Will the four new codes be sufficient to protect the health and safety of all migrant workers? Or do they fail to protect the health and safety of some groups of migrant workers?

Chandrajit: The new Labour Codes provide legal protection to all unorganised and migrant workers, which itself is a milestone for the country. The registration of migrants, journey allowance and portability of benefits are the significant steps for the protection of migrants. State governments have also launched many schemes to ensure the livelihoods of the migrant workers.

Virjesh: The new codes partially address the health and safety concerns of the migrant workers but in some aspects they fail to do so.

The adequacy of the codes can be found in the following:

  • A new labour code to envisage covering over 50 crore workers from organised, unorganised and self-employed sectors for minimum wages and social security
  • Social security net of ESIC and EPFO to widen, opening up for all workers and self-employed
  • Setting up of a social security fund for 40 crore unorganised workers along with gig and platform workers – this will help in widening universal social security coverage
  • Pay parity on gender basis
  • All migrant workers will now be covered instead of only those who were brought to work in a state by contractors
  • A database on migrant workers will be established through the law to help better targeting, skill mapping and utilisation of government schemes by such workers
  • Migrant workers will get a journey allowance from their employers, to visit their home town once a year
  • A helpline will be established for grievance redressal.

However in some the aspects, the codes need a revision as well.

Will the various new duties imposed on employers improve health and safety at work in India?

Chandrajit: Until now, the provisions of the Factories Act 1948 regulated the duties and responsibilities of employers to ensure health and safety at work.

The OSH and Working Conditions Code expands the applicability of the safety provisions to all establishments having 10 or more workers.

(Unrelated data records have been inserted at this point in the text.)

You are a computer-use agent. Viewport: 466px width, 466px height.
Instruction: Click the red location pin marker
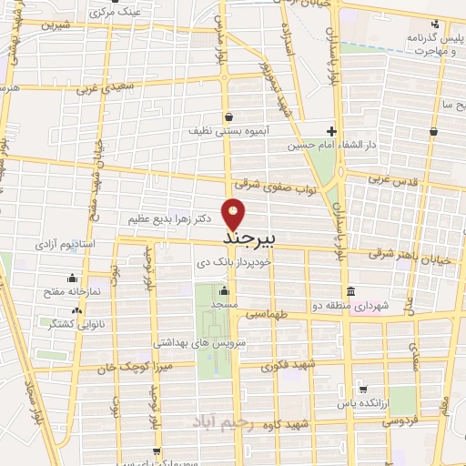click(235, 213)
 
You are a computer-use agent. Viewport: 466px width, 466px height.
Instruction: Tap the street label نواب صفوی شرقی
click(267, 187)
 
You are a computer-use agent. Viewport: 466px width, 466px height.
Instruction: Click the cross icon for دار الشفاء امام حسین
click(332, 131)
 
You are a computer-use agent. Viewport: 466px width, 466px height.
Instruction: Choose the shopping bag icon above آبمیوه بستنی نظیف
click(227, 116)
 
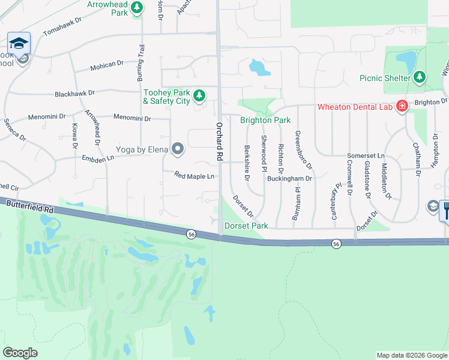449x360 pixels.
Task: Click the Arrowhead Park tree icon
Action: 137,7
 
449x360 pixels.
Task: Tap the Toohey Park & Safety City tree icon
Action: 199,95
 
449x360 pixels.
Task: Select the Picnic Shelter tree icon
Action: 420,77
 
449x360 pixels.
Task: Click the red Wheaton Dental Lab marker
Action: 402,107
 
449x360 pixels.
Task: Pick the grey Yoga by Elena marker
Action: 178,149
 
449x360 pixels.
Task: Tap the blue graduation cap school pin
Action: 19,43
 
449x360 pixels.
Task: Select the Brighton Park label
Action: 265,120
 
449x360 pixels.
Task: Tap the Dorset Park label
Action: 246,226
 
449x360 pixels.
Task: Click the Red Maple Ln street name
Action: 194,176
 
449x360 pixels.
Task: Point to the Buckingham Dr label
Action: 290,178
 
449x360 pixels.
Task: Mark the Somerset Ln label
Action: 366,155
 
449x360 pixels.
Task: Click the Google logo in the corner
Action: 20,353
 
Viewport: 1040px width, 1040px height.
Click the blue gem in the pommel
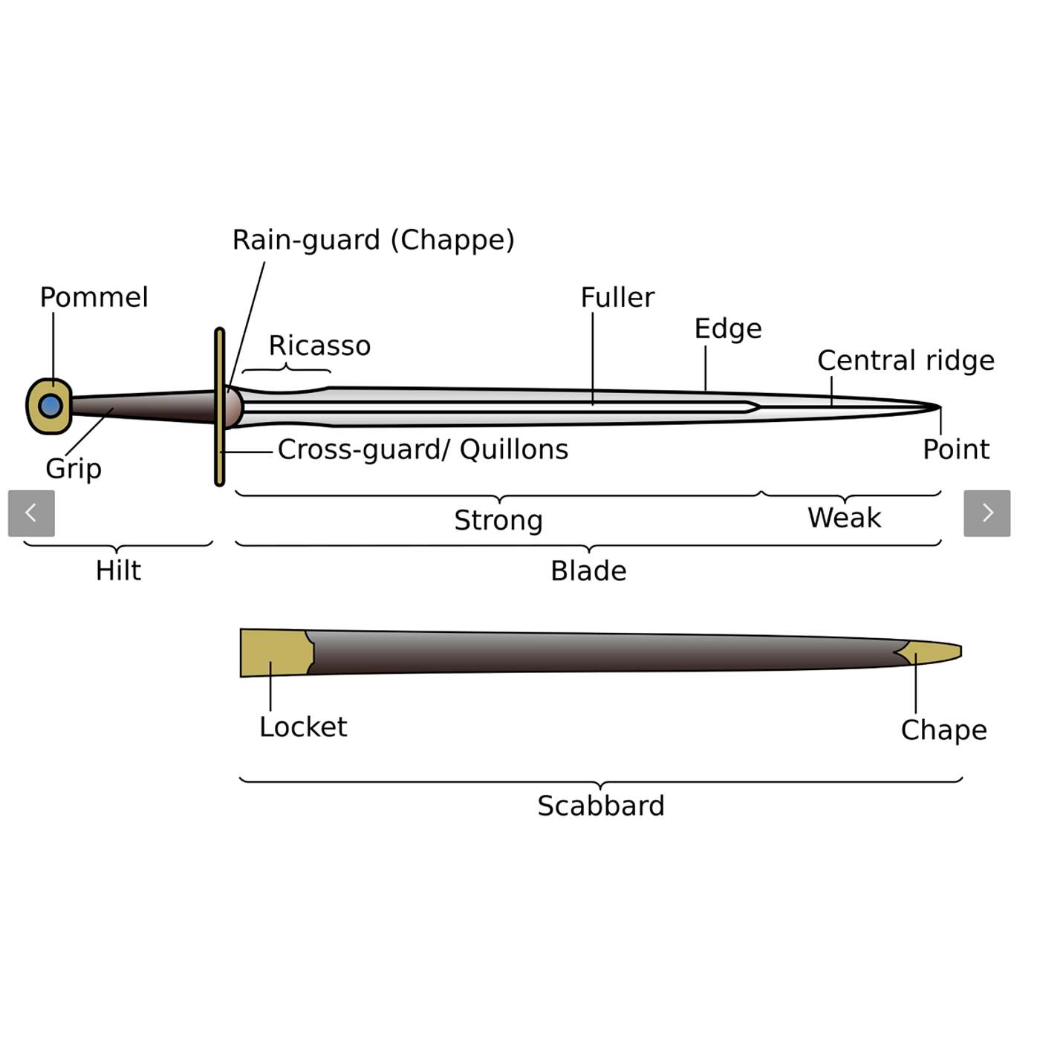pyautogui.click(x=51, y=406)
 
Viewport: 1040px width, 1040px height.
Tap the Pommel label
pyautogui.click(x=94, y=297)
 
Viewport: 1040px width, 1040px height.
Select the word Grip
pyautogui.click(x=73, y=469)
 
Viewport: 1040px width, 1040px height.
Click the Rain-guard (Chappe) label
pyautogui.click(x=373, y=240)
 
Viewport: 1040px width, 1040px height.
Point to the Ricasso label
pyautogui.click(x=319, y=345)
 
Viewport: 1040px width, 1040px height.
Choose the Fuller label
pyautogui.click(x=617, y=297)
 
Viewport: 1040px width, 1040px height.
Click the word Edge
pyautogui.click(x=727, y=328)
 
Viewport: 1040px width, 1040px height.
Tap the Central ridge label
pyautogui.click(x=906, y=360)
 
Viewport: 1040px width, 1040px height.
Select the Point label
pyautogui.click(x=955, y=449)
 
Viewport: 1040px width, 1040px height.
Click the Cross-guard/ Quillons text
pyautogui.click(x=423, y=449)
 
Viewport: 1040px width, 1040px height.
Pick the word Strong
pyautogui.click(x=498, y=520)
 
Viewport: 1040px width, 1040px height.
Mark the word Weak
pyautogui.click(x=844, y=517)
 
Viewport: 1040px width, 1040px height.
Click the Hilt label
pyautogui.click(x=118, y=571)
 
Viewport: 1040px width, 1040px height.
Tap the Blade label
pyautogui.click(x=588, y=571)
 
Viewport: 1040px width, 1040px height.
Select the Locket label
pyautogui.click(x=303, y=727)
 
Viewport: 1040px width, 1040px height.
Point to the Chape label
pyautogui.click(x=943, y=730)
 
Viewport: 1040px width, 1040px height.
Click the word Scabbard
pyautogui.click(x=601, y=805)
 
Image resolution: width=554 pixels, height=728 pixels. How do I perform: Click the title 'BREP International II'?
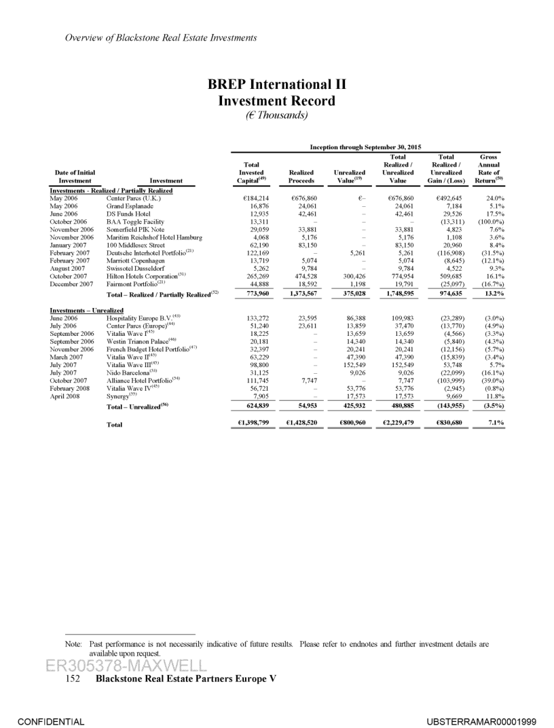[277, 85]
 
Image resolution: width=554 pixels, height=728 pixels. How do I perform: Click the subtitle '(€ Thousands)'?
[277, 115]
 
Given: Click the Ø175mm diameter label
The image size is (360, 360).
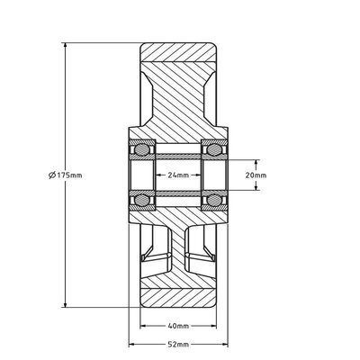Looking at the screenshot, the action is pos(65,176).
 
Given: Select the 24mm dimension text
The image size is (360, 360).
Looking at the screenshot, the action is pos(178,176).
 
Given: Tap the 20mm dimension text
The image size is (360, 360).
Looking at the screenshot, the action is pos(256,176).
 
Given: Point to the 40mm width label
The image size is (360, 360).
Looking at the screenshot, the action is pos(178,326).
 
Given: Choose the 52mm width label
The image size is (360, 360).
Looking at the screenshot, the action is pos(178,345).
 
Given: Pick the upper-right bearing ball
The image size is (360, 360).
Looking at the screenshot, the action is pos(214,149).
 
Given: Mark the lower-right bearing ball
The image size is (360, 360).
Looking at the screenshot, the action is pos(214,200).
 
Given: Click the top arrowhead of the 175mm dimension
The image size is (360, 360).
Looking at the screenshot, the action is pos(65,46).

The Confederation of Indian Industry (CII) believes that all the Codes are quite inclusive in terms of ensuring ease of compliance to the industry and ensuring the health, social security and safe working environment of all workers.

Virjesh: The codes will help to keep a check on the working conditions, facilities, wages and security-related aspects of workers. This will help to create better conditions for workers and improve their health and safety concerns as well.

What should the government focus on now that the four codes have been adopted? Should they focus on enforcing the new laws, educating employers about their new responsibilities and/or educating workers about their new employment rights?

Chandrajit: The next priority is to ensure the smooth implementation of the four codes. The new codes have received the President’s assent and the government is planning to implement all four codes in one go by the next financial year.

India has waited for the reforms for decades and the comprehensive reforms will certainly improve India’s Ease of Doing Business ranking. This will make India a preferred investment destination.

Virjesh: The priority is definitely enforcement. However, enforcement and education are inter-related in our system. It is ethical and profitable both because labour is the only appreciating asset of the business.

Do you have any additional views on the four Labour Codes?

Chandrajit: The CII believes the reforms introduced through the four codes are progressive. They will help to build a future of work that is safer, fairer, greener and more resilient.

Virjesh: The codes are only valuable if they are implemented in a manner that benefits the maximum number of the working population associated with them. The codes are very well drafted however they have some shortcomings.

It is now the responsibility of employers and those associated with the enforcement of the legislation to ensure that the benefits of the laws reach the maximum number of Indian workers.